Given records section start

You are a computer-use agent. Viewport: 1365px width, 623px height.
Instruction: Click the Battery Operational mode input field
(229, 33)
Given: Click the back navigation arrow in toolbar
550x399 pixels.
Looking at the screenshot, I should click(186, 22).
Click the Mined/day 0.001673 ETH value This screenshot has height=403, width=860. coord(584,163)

Given records section end
Given records section start

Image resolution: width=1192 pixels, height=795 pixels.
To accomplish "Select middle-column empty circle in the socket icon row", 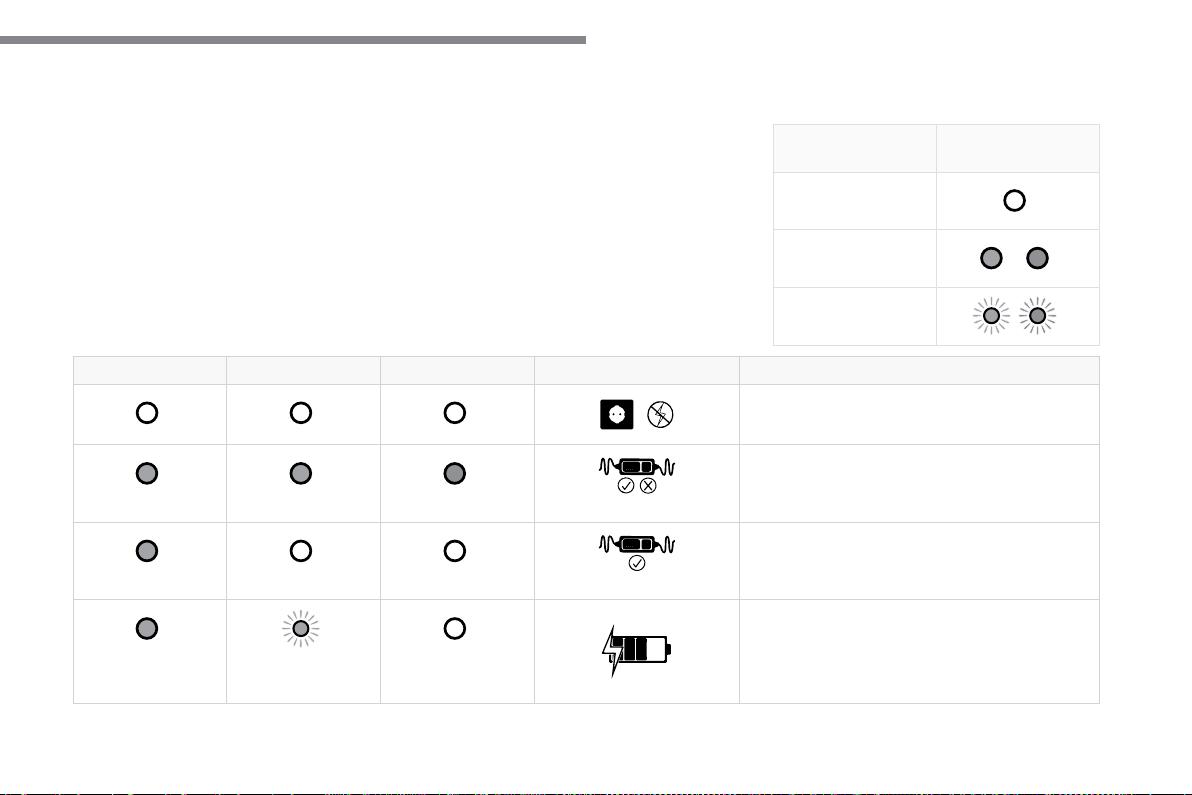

Given records section end

▶ **Your assignment**: Above are the entries; copy every line among them that contains the word "height".

▶ **Solution below**:
You are a computer-use agent. Viewport: 1365px width, 623px height.
Click the Mined/day 0.001673 ETH value This screenshot has height=403, width=860. coord(584,163)
Image resolution: width=1192 pixels, height=795 pixels.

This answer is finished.